La fundaron cincuenta y dos personas liberadas en 1849.
La marina francesa apresó un barco negrero brasileño, el Elizia, y en 1849 asentó a cincuenta y dos de las personas liberadas en esta orilla del estuario. Al sitio lo llamaron Libreville, «ciudad libre», calcando el nombre de Freetown. Hoy vive aquí alrededor de un tercio de la población de Gabón, en un país que es bosque en un ochenta y ocho por ciento.

01 Mil ochocientos cuarenta y nueve
Conviene retener la cifra, porque explica la escala del punto de partida. Cincuenta y dos personas. No una expedición, ni una guarnición, ni un puesto comercial con planos: cincuenta y dos personas en una costa de estuario, dentro de un territorio que era, y sigue siendo, bosque casi por completo.

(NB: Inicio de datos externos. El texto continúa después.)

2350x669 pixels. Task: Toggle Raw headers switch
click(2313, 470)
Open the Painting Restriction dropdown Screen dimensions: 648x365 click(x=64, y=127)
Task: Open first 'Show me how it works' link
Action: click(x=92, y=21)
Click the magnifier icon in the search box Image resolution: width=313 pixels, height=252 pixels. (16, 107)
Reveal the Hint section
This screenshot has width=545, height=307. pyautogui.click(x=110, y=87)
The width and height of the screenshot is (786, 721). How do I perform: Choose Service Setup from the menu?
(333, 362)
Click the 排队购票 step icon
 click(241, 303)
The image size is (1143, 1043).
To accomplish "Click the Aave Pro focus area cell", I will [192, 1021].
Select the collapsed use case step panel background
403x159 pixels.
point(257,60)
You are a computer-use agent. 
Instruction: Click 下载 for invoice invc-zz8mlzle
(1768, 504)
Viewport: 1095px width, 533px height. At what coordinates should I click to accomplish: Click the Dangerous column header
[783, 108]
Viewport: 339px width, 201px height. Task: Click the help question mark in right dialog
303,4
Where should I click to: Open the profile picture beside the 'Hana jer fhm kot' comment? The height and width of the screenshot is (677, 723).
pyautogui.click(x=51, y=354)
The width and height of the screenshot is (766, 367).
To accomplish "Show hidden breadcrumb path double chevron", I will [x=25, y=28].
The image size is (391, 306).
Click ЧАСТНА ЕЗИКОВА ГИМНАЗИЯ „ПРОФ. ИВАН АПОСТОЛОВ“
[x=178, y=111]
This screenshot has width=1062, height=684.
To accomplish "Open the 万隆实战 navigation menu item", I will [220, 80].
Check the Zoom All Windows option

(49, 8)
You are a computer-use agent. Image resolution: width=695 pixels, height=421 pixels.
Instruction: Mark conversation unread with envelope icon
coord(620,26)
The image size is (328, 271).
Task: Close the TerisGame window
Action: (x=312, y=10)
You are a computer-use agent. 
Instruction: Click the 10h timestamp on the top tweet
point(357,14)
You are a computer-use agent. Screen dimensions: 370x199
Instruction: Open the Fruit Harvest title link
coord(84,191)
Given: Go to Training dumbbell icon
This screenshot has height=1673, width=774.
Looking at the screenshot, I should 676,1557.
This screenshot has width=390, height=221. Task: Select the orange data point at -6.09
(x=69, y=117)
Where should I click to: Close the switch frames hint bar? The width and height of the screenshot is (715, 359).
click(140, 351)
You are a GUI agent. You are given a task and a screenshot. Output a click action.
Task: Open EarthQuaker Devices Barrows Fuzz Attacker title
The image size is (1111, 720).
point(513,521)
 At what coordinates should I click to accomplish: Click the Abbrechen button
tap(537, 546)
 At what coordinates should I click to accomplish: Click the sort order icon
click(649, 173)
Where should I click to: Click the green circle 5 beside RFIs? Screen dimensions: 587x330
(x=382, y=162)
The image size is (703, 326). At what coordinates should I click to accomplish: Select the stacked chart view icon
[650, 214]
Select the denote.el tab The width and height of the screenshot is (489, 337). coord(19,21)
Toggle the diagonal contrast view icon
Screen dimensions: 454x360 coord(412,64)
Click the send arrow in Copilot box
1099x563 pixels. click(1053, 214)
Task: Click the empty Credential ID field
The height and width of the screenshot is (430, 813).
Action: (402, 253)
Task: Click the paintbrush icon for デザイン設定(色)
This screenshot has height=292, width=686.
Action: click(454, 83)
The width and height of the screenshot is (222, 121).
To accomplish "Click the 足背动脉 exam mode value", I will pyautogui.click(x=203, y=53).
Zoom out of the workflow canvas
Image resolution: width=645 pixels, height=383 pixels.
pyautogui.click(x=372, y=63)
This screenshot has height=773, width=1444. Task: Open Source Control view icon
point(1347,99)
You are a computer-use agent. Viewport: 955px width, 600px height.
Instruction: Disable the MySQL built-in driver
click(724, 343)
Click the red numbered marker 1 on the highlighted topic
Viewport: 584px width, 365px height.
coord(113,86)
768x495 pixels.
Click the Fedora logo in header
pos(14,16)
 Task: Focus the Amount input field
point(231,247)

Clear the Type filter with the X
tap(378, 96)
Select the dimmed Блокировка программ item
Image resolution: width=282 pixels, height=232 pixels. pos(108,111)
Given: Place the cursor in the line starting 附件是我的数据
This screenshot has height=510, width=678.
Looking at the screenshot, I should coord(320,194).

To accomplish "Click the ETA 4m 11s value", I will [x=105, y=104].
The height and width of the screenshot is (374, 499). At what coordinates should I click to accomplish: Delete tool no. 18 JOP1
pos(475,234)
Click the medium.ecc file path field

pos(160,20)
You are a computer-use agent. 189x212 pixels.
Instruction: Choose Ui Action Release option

De ahí a hoy hay un salto difícil de imaginar. El censo de 2013 dio 703.904 habitantes en la ciudad, y el área metropolitana se estima en torno a los 915.000 en 2026. La ciudad ocupa la orilla norte del estuario del Gabón, cerca del golfo de Guinea, y su forma sigue la línea de agua: alargada, pegada al mar, creciendo hacia dentro sin un centro monumental.
02 Un tercio de un país
El dato que más condiciona el viaje no es el de la fundación sino el de hoy: aquí vive alrededor de un tercio de toda la población de Gabón. En un país de superficie grande y población pequeña, eso significa que la capital no es una ciudad más, sino prácticamente el país urbano entero.
El contraste con el resto del territorio es brutal. Gabón tiene un ochenta y ocho por ciento de su superficie cubierta de bosque, la segunda proporción más alta del mundo después de Surinam. Es decir: casi toda la gente está en una franja de costa y casi todo el país está vacío de gente y lleno de árboles.

03 La ciudad y el bosque
Esa proporción se nota en cuanto sales del asfalto. La ciudad no se degrada hacia el campo, hacia cultivos, hacia pueblos: se acaba y empieza el bosque. Basta con salir por carretera para que a los lados aparezca una pared verde continua, sin claros, que llega hasta el borde del agua.
El estuario refuerza esa lectura. La ciudad está en una orilla; en la de enfrente no hay suburbio ni polígono, hay parque nacional. Desde el paseo marítimo se mira al otro lado y lo que se ve es exactamente lo que había en 1849, porque nunca se construyó allí.
04 Cómo se visita
Con la expectativa bien puesta. Libreville no es una ciudad de visitas: no hay casco antiguo, ni conjunto monumental, ni un catálogo de museos que llene tres días. Lo que hay es un frente marítimo largo, un centro de oficinas, mercados y una vida de restaurante y terraza que funciona muy bien por la tarde.
Lo que sí hay, y es lo que justifica el viaje, es la posición. La ciudad es la puerta de un país que reservó trece parques nacionales de golpe en 2002 y que tiene enfrente, cruzando el estuario en barco, uno de ellos. Todo lo que se hace aquí de verdad empieza saliendo de la ciudad.
Y conviene saber que es un destino caro y poco visitado, con una infraestructura turística mínima. Gabón recibe muy pocos viajeros y eso se nota en cada gestión. A cambio, no vas a compartir ninguna playa, ninguna pista ni ningún mirador, y esa es una moneda que cada vez vale más.